▶ _Extracted text_:
-- Opening Marker --
A second problem has arisen in the past decade. No Child Left Behind (NCLB). While the idea of being accountable for every child learning is undeniably the right idea, how NCLB has been administered has done great damage to STEM education. Because school standing, known as Adequate Yearly Progress (AYP), relies on a standardized test and performance in math and English/reading, that is where schools are literally forced to focus. Content is everything, and skills have fallen effectively out of sight. Students need to be able to regurgitate facts and follow a prescribed writing format in order to do well on the test. Schools have no choice but to spend numerous hours, days, and weeks on test prep rather than on hands-on and portfolio assessments, where students can have a chance to be creative and perhaps select from a variety of activities. Creativity from students and teachers has suffered, as has innovation in the classroom, because that will not help with scoring well on the test. In addition, AYP status and yearly increases suggest the belief that all kids should be at the same place, across the board, at the same time. Any reasonably intelligent adult knows for a fact that this is a ludicrous belief, and therefore reject the premise behind the assessment of NCLB. Politicians who are in control of education policy, however, find this to be politically reasonable. In the end, most elementary schools have cut back on science and social studies time in order to focus on the tests for math and language arts.

Similar problems exist at the next educational level, middle school. Teachers in STEM subject areas generally have coursework in that subject area in college, however the same problem of not having any real time and experience in the lab holds true. This problem continues for the vast majority of high school teachers, too. Because the training of teachers places emphasis on content almost exclusively, that is what is presented in class in middle school and high school. While content is important, as there are numerous facts, theories, principles, calculations, and simple experiments to understand if one wants to advance to higher levels of learning in the field, we need to keep in mind what every college professor and instructor at the conference said: more important than content coming into a college STEM program is enthusiasm and skills!

If a student can think, analyze data, understand and interpret graphs, know how to do basic measurements, how to report findings, how to find information about specific questions that arise in research, how to take large volumes of information and data and figure out what is important and what is not, and find patterns in data and observations that can lead to logical, evidence-backed conclusions, they will teach you the content. But not knowing how to test content and what to do with content, that is much more difficult to teach to older students. Bad habits have been formed, misconceptions have been developed, and there is not the time in a semester class to make up for 13 years of either mis-training or no training at all in how to do STEM. It is ironic that many of the professors who were making these statements are at universities that trained the K-12 teachers in the first place…and they did not train them with the skills necessary to get students to where they need to be in order to be successful in STEM college programs. STEM departments do not communicate very well with schools of education within the same university structure.

We are shooting ourselves in the foot, and it is a systemic problem!!

However, here is another level of complexity to the system. State Boards of Education.

A State Board of Education is generally a politically appointed body. It may vary tremendously from state to state what the expertise of Board members include, but I would guess not many on state boards have extensive STEM expertise, and I would also guess not many members have a great deal of experience in K-12 classroom education. Many are administrators, some are from business areas, and some are politically well connected with the governor’s office. Whatever the case, the important piece is that the state Boards set certification criteria for teachers in the state. For real reform to occur in STEM areas, state boards of education need to change the current standards. Teachers in training MUST be required to have some amount of STEM research in the lab. Science teachers must know what scientists actually do, and how the process works. Teachers must know what goes into setting research questions, how to develop and plan experiments, how to properly analyze data and present it, and how to interpret data and observations to draw reasonable conclusions. Learning about the scientific method is very different from a textbook than from actual experience in a laboratory.
-- Closing Marker --
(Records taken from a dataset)
-- Opening Marker --
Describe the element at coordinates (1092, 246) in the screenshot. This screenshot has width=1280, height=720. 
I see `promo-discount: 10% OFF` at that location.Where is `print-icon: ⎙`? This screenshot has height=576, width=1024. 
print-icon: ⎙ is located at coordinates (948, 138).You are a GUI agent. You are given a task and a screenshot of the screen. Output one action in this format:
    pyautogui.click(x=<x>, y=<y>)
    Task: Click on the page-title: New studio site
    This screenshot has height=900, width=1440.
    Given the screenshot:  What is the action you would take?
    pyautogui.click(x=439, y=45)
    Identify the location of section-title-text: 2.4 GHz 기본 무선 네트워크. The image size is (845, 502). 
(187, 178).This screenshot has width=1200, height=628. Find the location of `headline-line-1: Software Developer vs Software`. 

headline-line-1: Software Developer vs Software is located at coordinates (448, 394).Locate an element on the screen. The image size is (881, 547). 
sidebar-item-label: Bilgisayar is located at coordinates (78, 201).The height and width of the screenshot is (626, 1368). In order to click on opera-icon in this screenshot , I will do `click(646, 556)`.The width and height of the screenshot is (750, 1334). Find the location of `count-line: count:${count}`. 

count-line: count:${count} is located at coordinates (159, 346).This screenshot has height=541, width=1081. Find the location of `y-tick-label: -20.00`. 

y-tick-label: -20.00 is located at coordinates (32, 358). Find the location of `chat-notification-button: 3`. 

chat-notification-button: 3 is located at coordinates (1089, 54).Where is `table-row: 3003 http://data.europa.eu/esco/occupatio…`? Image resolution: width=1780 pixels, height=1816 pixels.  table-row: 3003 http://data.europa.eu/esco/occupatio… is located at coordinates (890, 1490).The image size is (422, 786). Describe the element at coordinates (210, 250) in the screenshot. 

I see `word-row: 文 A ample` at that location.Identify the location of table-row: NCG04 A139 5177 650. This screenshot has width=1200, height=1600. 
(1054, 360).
-- Closing Marker --
Copy the stretch of the STEM education text that opens with "Similar problems exist" and closes with "enthusiasm and skills!", replacing "middle school" with "junior high" wherever it appears.

▶ _Finished task_:
Similar problems exist at the next educational level, junior high. Teachers in STEM subject areas generally have coursework in that subject area in college, however the same problem of not having any real time and experience in the lab holds true. This problem continues for the vast majority of high school teachers, too. Because the training of teachers places emphasis on content almost exclusively, that is what is presented in class in junior high and high school. While content is important, as there are numerous facts, theories, principles, calculations, and simple experiments to understand if one wants to advance to higher levels of learning in the field, we need to keep in mind what every college professor and instructor at the conference said: more important than content coming into a college STEM program is enthusiasm and skills!